SET PROBLEM A
Condense the paragraph of the governor's race text that begins "Both polls were done" into a shorter version that keeps its main facts.

TEXT

An earlier poll of 500 registered voters, conducted by the GOP consulting firm of Ayres McHenry & Associates Inc. had a candidate meeting Byrne’s profile beating a candidate meeting Barnes’ profile 49 percent to 33 percent.

Both polls were done before state Sen. Sonny Perdue, R-Bonaire, entered the governor’s race. Unlike Schrenko and Byrne, both of whom have burned bridges and acquired quirky reputations, Perdue is viewed by political leaders in both parties as a more-than-competent lawmaker and a potentially formidable opponent.

Perdue may have a better chance of attracting Georgia’s swing voters — the ones who look at issues more than party affiliations. And because the two major parties are so evenly matched in Georgia, swing voters are the ones who decide statewide elections.

“What makes Georgia politics so interesting is the state is 40 percent Republican, 40 percent Democrat and 20 percent independents,” Sibley says.

Entries on target coordinates
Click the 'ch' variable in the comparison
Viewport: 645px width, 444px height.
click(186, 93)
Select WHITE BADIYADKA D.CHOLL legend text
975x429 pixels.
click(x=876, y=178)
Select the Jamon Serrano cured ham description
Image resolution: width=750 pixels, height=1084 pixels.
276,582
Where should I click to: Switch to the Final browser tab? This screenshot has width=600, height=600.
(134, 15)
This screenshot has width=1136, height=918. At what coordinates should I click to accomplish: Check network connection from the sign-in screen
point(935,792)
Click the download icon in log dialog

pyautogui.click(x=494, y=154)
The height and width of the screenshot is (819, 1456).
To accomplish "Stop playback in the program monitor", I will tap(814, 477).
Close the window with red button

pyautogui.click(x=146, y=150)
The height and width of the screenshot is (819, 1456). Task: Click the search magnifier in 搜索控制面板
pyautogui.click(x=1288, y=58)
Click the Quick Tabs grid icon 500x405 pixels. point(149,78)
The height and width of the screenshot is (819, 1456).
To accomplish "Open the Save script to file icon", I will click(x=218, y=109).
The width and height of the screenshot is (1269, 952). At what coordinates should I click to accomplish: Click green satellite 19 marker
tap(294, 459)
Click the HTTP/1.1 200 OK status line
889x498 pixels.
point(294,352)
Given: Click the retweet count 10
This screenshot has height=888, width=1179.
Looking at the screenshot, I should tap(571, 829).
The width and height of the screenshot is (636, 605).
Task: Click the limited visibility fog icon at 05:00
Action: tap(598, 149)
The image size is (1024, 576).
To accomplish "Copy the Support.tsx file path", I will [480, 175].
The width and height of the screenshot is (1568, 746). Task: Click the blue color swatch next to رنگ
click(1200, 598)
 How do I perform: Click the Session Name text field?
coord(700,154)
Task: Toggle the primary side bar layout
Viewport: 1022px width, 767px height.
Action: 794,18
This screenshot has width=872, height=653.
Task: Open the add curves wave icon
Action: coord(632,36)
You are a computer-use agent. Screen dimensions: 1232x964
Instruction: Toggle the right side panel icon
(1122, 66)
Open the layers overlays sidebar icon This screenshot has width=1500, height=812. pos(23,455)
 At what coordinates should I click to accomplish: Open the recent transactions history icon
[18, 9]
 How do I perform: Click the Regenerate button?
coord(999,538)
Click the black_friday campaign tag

SET PROBLEM B
In the records, replace "Toggle" with "Switch" in the lines from the one containing "Click the Quick" through the end of the records, inclusive, and return only those updated lines.

EXERCISE RESPONSE A
Both polls came before state Sen. Sonny Perdue, R-Bonaire, joined the governor's race. Schrenko and Byrne have burned bridges and acquired quirky reputations. Political leaders in both parties instead see Perdue as a more-than-competent lawmaker and a potentially formidable opponent.

EXERCISE RESPONSE B
Click the Quick Tabs grid icon 500x405 pixels. point(149,78)
The height and width of the screenshot is (819, 1456).
To accomplish "Open the Save script to file icon", I will click(x=218, y=109).
The width and height of the screenshot is (1269, 952). At what coordinates should I click to accomplish: Click green satellite 19 marker
tap(294, 459)
Click the HTTP/1.1 200 OK status line
889x498 pixels.
point(294,352)
Given: Click the retweet count 10
This screenshot has height=888, width=1179.
Looking at the screenshot, I should tap(571, 829).
The width and height of the screenshot is (636, 605).
Task: Click the limited visibility fog icon at 05:00
Action: tap(598, 149)
The image size is (1024, 576).
To accomplish "Copy the Support.tsx file path", I will [480, 175].
The width and height of the screenshot is (1568, 746). Task: Click the blue color swatch next to رنگ
click(1200, 598)
 How do I perform: Click the Session Name text field?
coord(700,154)
Task: Switch the primary side bar layout
Viewport: 1022px width, 767px height.
Action: 794,18
This screenshot has width=872, height=653.
Task: Open the add curves wave icon
Action: coord(632,36)
You are a computer-use agent. Screen dimensions: 1232x964
Instruction: Switch the right side panel icon
(1122, 66)
Open the layers overlays sidebar icon This screenshot has width=1500, height=812. pos(23,455)
 At what coordinates should I click to accomplish: Open the recent transactions history icon
[18, 9]
 How do I perform: Click the Regenerate button?
coord(999,538)
Click the black_friday campaign tag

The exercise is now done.